Wednesday, 23 November 2022

Research Shows Ancient Roman Techniques Still Have Mysterious Effects Even After They Disappear!

New research shows that the Romans certainly knew what they were doing when it came to building roads, as the roads they built thousands of years ago are still associated with booming cities.

In other words, if you live near a Roman road network that was established over 2,000 years ago, you are probably in a relatively wealthy area. The trade, profit, and development that supported these roads is still important today.

This was not originally the primary use of roads, as the ancient Romans built roads mainly to facilitate the movement of troops. Over time, roads began to connect important cities.

“Given that a lot has happened since then, a lot had to be adapted to modern conditions,” says economist Ola Olsson of the University of Gothenburg in Sweden. along them.

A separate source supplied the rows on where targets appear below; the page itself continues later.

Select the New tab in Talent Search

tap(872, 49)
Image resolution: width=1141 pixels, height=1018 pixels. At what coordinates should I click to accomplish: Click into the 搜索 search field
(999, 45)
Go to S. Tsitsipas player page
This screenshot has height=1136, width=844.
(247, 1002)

Although it disappeared and covered itself with new paths.

At the height of the expansion of the Roman Empire in the early second century AD, about 80,000 km (49,710 mi) of roads were built, with construction of the first road—a military supply route—starting in 312 BC.

The researchers mapped the roads of the Roman Empire from recent satellite imagery, using nighttime light intensity as a rough indicator of economic activity.

The map has been subdivided into smaller grids for closer analysis, measuring one degree of longitude by one degree of latitude.

Ancient Roman roads still have a mysterious effect even when they disappear https://t.co/EB4T7BQzxJ

— ScienceAlert (@ScienceAlert) November 21, 2022

The team reported a “remarkable pattern of consistency” between the geography of Roman roads and the geography of modern economic activity, although much of the original infrastructure has now completely disappeared.

There is a vacillation between the hypothesis that these roads stimulated economic activity and the hypothesis that these roads were built in areas that were already prosperous, but there are indications that the first hypothesis is correct and that the roads led to an increase in trade and wealth. The team says the emergence of trade cities along the roads was crucial.

Olson added: “This is a big problem in this whole area of ​​research. What makes this study even more interesting is that the roads themselves disappeared, and the chaos in Western Europe after the fall of the Roman Empire would be an opportunity to reorient the economic economy.” structures. Despite this, the pattern has been preserved in urban permanence.

However, the results were not the same everywhere: in North Africa and the Middle East, where camel caravans replaced wheeled transport sometime between the fourth and sixth centuries AD, Roman roads were not built or replaced.

In these regions there is no connection between the old ways and the current economic well-being. The researchers say that market towns, or in this case the lack of them, are crucial.

It should be noted that these results also have implications for future infrastructure planning. Decisions about where to locate roads and railroads can significantly improve the economic climate in a given region—and as this latest study shows, that improvement can last for a very long time.

The detailed results of this study have been published in Comparative Economics.